- [Work instructions]: For the records below, output each line exactly as it appears, from the first through the line with "ՍՈՉԻ-2014 (88, 2522)".

[Dataset entries]

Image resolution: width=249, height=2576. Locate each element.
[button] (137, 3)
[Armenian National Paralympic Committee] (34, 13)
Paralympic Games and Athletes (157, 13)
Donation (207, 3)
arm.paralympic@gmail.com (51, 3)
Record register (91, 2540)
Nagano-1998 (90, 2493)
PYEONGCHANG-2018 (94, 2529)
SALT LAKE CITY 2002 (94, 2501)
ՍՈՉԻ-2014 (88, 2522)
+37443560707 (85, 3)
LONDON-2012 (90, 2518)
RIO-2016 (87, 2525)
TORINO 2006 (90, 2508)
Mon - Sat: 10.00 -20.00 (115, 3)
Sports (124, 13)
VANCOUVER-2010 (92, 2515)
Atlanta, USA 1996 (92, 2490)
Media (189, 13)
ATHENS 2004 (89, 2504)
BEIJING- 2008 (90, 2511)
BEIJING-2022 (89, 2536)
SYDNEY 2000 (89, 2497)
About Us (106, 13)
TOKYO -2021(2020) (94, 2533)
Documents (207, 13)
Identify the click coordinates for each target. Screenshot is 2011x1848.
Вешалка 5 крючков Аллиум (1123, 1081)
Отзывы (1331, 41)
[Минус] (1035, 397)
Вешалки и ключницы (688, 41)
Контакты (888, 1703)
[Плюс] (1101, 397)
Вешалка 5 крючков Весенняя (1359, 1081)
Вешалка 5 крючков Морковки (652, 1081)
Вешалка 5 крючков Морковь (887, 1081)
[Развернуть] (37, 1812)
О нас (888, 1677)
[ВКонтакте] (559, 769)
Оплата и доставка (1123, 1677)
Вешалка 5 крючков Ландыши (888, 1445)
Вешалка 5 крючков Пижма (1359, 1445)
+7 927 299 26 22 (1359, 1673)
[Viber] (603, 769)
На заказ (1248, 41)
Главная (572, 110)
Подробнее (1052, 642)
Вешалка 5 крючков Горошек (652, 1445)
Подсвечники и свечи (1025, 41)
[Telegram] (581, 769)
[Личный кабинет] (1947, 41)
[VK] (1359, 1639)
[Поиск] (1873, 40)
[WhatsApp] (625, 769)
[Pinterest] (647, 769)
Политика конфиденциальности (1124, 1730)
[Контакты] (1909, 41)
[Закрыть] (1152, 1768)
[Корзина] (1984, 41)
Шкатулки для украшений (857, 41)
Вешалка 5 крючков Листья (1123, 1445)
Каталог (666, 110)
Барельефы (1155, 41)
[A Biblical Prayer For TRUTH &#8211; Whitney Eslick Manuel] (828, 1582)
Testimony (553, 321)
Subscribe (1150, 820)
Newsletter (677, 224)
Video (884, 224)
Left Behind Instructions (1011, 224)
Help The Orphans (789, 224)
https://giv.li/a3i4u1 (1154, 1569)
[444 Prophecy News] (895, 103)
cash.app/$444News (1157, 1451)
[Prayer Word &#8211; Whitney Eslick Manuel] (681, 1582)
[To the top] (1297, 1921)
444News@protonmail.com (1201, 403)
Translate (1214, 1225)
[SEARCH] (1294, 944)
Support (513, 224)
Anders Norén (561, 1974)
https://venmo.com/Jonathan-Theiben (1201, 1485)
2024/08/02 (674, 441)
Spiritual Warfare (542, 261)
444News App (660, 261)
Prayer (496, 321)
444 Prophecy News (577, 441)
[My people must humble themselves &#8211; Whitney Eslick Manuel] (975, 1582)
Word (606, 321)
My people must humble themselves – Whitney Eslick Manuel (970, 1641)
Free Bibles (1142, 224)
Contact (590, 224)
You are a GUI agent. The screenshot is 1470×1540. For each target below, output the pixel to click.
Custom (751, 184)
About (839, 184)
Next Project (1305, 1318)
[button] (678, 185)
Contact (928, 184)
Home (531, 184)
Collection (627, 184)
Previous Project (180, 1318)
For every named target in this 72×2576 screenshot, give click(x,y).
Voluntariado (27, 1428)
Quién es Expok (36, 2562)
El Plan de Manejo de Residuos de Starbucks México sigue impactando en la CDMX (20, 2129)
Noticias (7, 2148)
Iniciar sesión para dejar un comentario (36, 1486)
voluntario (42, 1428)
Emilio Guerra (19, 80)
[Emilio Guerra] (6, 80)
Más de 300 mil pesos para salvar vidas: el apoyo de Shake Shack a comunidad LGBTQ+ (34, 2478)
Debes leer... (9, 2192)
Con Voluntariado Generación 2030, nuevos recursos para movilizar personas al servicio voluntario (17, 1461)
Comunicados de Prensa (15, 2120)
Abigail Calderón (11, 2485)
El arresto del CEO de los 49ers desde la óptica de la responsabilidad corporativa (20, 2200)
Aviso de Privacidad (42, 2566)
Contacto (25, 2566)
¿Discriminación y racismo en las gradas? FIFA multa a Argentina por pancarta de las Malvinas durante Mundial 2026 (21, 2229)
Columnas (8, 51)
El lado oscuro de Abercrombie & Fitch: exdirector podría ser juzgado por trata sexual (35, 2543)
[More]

- [Answer area]:
Image resolution: width=249, height=2576. Locate each element.
[button] (137, 3)
[Armenian National Paralympic Committee] (34, 13)
Paralympic Games and Athletes (157, 13)
Donation (207, 3)
arm.paralympic@gmail.com (51, 3)
Record register (91, 2540)
Nagano-1998 (90, 2493)
PYEONGCHANG-2018 (94, 2529)
SALT LAKE CITY 2002 (94, 2501)
ՍՈՉԻ-2014 (88, 2522)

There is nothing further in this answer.